** WHAT YOU ARE ASKED TO DO **
Swap "GUI agent" for "screen agent" in everything from the line containing "will (x=74, y=466)." down to the line containing "The width and height of the screenshot is (767, 481).", and write out only those lines again with nothing else changed.

Element and text location data:
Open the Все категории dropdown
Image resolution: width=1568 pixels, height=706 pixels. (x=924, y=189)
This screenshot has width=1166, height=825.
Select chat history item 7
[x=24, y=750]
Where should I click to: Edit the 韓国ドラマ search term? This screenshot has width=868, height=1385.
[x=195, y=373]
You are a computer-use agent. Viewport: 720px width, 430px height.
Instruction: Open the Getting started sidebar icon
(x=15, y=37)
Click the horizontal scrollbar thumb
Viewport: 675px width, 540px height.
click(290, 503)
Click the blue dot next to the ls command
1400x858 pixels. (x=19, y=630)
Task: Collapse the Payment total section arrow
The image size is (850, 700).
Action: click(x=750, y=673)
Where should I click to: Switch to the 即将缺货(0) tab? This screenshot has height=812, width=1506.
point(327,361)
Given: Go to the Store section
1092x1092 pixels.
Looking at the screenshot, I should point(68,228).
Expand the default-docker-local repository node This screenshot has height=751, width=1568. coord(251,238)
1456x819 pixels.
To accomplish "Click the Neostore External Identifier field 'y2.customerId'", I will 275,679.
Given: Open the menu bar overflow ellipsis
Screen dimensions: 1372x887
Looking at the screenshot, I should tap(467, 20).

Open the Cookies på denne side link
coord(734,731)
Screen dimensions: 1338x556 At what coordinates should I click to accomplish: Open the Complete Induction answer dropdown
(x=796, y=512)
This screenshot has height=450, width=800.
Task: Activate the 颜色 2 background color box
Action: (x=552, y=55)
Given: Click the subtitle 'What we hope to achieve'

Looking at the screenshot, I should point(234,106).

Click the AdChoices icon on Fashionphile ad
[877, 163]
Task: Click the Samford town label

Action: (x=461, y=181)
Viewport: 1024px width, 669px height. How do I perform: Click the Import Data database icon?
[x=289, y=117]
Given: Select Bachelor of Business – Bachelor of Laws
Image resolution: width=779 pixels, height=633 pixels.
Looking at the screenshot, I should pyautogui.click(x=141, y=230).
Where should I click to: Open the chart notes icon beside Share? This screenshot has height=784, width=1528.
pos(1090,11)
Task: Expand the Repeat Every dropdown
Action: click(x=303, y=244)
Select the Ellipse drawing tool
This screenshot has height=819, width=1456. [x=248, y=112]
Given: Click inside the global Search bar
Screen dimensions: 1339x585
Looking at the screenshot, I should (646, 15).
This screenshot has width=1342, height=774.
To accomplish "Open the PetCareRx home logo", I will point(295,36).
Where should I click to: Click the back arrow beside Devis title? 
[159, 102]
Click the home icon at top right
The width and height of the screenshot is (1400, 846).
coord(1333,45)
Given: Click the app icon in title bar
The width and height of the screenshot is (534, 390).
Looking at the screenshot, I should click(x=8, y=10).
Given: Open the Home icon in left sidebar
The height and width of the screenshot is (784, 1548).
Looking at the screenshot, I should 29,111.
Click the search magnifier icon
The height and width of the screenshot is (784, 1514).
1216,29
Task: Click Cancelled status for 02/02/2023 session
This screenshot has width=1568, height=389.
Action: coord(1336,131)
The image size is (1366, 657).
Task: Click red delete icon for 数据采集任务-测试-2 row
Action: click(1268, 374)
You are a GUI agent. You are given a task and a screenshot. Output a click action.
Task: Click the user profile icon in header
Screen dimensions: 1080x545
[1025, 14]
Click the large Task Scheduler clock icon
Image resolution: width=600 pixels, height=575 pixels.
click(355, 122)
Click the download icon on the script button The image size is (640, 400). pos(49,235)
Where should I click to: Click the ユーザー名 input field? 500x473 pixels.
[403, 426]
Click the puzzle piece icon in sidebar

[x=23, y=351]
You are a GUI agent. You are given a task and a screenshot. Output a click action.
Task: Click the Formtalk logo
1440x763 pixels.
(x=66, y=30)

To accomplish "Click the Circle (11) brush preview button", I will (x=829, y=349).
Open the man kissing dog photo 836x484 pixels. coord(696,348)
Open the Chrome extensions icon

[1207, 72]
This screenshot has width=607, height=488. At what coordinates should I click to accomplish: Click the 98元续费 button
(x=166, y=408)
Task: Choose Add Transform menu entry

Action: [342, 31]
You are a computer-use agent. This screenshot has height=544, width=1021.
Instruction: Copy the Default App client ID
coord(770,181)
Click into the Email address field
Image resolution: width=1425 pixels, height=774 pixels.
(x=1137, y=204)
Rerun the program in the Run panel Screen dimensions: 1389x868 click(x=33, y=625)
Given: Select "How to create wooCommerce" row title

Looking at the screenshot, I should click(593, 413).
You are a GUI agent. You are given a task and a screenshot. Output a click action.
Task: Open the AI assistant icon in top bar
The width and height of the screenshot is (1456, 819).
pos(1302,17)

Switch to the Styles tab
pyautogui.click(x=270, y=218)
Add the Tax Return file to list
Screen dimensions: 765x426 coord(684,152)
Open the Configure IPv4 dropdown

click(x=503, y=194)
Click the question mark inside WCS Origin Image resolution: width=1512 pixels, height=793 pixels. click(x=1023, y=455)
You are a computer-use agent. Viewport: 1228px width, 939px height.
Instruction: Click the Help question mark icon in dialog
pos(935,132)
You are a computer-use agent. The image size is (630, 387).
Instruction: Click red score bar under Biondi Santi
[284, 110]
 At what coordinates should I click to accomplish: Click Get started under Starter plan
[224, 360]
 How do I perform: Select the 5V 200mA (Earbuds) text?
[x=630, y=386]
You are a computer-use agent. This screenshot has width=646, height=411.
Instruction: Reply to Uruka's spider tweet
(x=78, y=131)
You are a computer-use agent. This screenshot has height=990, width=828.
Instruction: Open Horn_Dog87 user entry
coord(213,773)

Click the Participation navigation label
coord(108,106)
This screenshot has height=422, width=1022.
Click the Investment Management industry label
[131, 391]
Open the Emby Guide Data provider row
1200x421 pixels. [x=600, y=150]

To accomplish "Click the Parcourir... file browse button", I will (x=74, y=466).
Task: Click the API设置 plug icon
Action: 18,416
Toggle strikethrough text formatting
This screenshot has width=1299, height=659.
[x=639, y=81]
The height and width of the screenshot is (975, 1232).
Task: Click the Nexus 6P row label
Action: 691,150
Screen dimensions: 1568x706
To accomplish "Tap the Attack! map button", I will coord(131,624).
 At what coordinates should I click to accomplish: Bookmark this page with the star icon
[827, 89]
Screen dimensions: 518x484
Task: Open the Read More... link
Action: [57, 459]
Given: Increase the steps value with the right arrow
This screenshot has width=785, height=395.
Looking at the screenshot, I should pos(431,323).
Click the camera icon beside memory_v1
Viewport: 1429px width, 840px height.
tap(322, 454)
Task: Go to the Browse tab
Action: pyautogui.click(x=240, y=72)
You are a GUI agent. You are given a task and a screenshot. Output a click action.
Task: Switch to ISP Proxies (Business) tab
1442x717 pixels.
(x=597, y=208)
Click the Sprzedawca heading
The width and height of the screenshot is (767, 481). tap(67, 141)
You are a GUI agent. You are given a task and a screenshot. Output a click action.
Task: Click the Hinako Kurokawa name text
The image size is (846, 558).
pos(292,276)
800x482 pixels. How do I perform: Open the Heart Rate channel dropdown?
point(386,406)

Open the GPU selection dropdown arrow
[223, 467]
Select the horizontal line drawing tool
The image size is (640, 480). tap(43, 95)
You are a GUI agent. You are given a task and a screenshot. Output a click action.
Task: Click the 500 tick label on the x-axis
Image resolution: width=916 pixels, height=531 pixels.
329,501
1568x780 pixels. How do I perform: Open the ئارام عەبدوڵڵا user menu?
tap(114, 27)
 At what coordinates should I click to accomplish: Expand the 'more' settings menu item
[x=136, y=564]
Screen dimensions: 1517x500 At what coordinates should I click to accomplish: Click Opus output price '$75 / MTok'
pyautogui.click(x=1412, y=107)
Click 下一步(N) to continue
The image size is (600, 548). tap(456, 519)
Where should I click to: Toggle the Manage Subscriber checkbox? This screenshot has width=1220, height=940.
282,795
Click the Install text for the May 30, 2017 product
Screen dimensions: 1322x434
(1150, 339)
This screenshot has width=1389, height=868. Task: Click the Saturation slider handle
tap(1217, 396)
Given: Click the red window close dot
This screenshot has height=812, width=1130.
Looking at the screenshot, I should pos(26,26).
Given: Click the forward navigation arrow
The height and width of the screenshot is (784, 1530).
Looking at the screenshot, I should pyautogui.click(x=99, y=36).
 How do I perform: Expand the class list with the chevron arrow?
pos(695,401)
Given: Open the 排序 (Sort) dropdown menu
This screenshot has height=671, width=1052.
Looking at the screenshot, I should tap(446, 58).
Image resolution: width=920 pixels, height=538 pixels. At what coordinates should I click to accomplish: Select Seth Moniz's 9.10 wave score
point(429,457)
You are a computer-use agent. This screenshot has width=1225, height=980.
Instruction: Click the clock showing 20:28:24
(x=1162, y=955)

** EXPECTED OUTPUT **
To accomplish "Click the Parcourir... file browse button", I will (x=74, y=466).
Task: Click the API设置 plug icon
Action: 18,416
Toggle strikethrough text formatting
This screenshot has width=1299, height=659.
[x=639, y=81]
The height and width of the screenshot is (975, 1232).
Task: Click the Nexus 6P row label
Action: 691,150
Screen dimensions: 1568x706
To accomplish "Tap the Attack! map button", I will coord(131,624).
 At what coordinates should I click to accomplish: Bookmark this page with the star icon
[827, 89]
Screen dimensions: 518x484
Task: Open the Read More... link
Action: [57, 459]
Given: Increase the steps value with the right arrow
This screenshot has width=785, height=395.
Looking at the screenshot, I should pos(431,323).
Click the camera icon beside memory_v1
Viewport: 1429px width, 840px height.
tap(322, 454)
Task: Go to the Browse tab
Action: pyautogui.click(x=240, y=72)
You are a screen agent. You are given a task and a screenshot. Output a click action.
Task: Switch to ISP Proxies (Business) tab
1442x717 pixels.
(x=597, y=208)
Click the Sprzedawca heading
The width and height of the screenshot is (767, 481). tap(67, 141)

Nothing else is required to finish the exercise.